What are ReproBLAS ?

ReproBLAS stands for Reproducible Basic Linear Algebra Subprograms.

By reproducibility, we mean getting bitwise identical results from multiple runs of a program on the same input. Floating point summation is not associative because of roundoff errors, so the computed sum depends on the order of summation. Modern processors, which may dynamically assign resources, such as variable numbers of processors, do not guarantee the same order of summation from run-to-run of the same program or subroutine. Reproducibility is needed for debugging, verification and validation, correctness, and even contractual obligations.

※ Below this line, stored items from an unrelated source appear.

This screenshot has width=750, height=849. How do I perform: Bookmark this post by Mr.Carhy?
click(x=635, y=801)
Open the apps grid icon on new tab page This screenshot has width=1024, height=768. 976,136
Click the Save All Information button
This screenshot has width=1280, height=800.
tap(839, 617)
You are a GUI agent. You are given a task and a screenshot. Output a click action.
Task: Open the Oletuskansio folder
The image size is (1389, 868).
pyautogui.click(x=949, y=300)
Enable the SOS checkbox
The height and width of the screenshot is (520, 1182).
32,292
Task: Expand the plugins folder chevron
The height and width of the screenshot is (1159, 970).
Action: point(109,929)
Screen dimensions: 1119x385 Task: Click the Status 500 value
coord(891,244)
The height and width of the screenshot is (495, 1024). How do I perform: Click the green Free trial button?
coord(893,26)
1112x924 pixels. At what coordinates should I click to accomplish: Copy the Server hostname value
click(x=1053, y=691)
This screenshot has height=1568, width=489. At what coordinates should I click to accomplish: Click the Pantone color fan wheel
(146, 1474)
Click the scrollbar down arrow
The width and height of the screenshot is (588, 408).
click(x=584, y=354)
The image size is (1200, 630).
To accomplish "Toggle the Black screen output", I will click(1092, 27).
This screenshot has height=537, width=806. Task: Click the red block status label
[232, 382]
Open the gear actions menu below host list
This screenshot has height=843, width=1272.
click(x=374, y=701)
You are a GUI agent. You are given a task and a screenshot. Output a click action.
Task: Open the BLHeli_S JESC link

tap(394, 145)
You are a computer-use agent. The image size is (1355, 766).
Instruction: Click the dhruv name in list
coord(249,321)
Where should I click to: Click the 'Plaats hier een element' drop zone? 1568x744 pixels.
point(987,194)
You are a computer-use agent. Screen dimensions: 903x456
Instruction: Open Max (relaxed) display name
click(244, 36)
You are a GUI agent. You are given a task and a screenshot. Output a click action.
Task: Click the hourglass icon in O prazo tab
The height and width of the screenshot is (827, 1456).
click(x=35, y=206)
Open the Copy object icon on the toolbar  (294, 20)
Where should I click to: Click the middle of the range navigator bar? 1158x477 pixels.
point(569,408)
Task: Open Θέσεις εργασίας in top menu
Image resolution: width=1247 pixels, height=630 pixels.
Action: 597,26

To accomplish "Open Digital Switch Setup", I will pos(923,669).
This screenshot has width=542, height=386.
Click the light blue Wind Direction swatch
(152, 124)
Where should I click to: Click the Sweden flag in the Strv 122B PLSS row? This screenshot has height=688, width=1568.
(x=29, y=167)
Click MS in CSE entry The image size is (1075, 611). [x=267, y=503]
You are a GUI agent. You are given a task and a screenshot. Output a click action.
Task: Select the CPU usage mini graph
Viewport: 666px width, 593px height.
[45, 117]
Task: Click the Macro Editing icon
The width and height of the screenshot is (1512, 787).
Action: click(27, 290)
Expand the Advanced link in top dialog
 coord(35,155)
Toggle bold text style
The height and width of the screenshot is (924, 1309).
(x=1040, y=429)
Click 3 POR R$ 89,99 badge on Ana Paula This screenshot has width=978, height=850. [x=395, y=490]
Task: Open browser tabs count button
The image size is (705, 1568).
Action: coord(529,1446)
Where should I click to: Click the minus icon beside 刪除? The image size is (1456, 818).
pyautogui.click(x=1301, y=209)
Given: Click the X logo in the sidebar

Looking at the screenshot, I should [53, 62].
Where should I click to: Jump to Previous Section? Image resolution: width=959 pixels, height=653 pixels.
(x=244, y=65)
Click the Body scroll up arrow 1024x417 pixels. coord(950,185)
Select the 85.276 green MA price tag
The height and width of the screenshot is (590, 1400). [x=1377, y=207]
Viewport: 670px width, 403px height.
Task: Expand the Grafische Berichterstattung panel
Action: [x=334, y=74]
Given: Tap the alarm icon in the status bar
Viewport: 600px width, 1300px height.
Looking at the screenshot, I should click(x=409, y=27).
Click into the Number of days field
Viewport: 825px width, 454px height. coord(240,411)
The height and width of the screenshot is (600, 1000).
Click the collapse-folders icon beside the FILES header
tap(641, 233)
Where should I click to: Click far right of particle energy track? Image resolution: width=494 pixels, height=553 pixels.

ReproBLAS aims at providing users with a set of (Parallel and Sequential) Basic Linear Algebra Subprograms that guarantee reproducibility regardless of the number of processors, of the data partitioning, of the way reductions are scheduled, and more generally of the order in which the sums are computed. We assume only that

  1. Floating point numbers are binary and correspond to the IEEE Floating Point Standard 754-2008
  2. Floating point operations are performed in ROUND-TO-NEAREST mode (ties may be broken arbitrarily)
  3. Underflow occurs gradually (denormal numbers must be supported). It is possible to adapt the algorithms to handle abrupt underflow as well. [1]
The BLAS are commonly used in scientific programs, and the reproducible versions provided in the ReproBLAS will provide high performance while reducing user effort for debugging, correctness checking and understanding the reliability of programs.

Main Goals

In order to support computing environments ranging from multi-core laptops to highly parallel systems, including PetaScale and Cloud Computing, the main goals of the ReproBLAS are:

  1. Reproducible summation, independent of summation order, assuming only a subset of the IEEE 754 Floating Point Standard .
    This is our primary goal. In particular, we only use binary arithmetic (any precision) with the default round-to-nearest-even rounding mode. We need to make some assumptions on the maximum number of summands, which turn out to be \(2^{64}\) and \(2^{33}\) for double and single precision, resp., which is more than enough in practice.
  2. Accuracy at least as good as conventional summation, and tunable .
    The internal representation used by ReproBLAS lets us choose the desired precision. Our default in double precision is to carry at least 80 bits of precision. Our algorithm has an error bound of \[ error \leq n 2^{-80} \max|x_j| + 7 \epsilon|\sum\limits_{j = 0}^{n - 1} x_j| \] where \(\epsilon = 2^{-53}\).
  3. Handle overflow, underflow, and other exceptions reproducibly .
    It is easy to construct small sets of finite floating point numbers, where depending on the order of summation, one might compute +Inf (positive infinity), -Inf, NaN (Not-a-Number), 0 or 1 (the correct answer); Our algorithm guarantees that no overflows can occur until the final rounding to a single floating point number (assuming the above bounds on the number of summands). Summands that are +Inf, -Inf, or NaN propagate in a reproducible way to the final sum. Underflows are handled reproducibly by assuming default IEEE 754 gradual underflow semantics, but abrupt underflow may be handled as well.
  4. One read-only pass over the summands .
    This property is critical for efficient implementation of the BLAS, where summands (like \(A_{ik} \cdot B_{kj}\) in matrix multiply \(C = A \cdot B\)) are computed once on the fly and discarded immediately.
  5. One reduction .
  6. In parallel environments, the cost of a parallel reduction may dominate the total cost of a sum, so analogously to performing a single read-only pass over the data, it is important to be able to perform one parallel reduction operation (processing the data in any order) to compute a reproducible sum.
  7. Use as little memory as possible, to enable tiling .
    Many existing algorithms for reproducible summation represent intermediate sums by a data structure that we called a ``reproducible accumulator'' above. BLAS3 operations like matrix-multiplication require many such reproducible accumulators in order to exploit common optimizations like tiling; otherwise they are forced to run at the much slower speeds of BLAS1 or BLAS2. In order to fit as many of these reproducible accumulators into the available fast memory as needed, they need to be as small as possible. Our default-sized reproducible accumulator occupies 6 double precision floating point words, which is small enough for these optimization purposes.
  8. Usability.
    ReproBLAS is composed of basic operations that can be applied in many situations.

Structure
reproBLAS.h
idxdBLAS.h
idxd.h
idxd_MPI.h

The ReproBLAS are structured so that different layers may be used, depending on what sources of non-reproducibility are present. We first describe the layers, and then how to use them.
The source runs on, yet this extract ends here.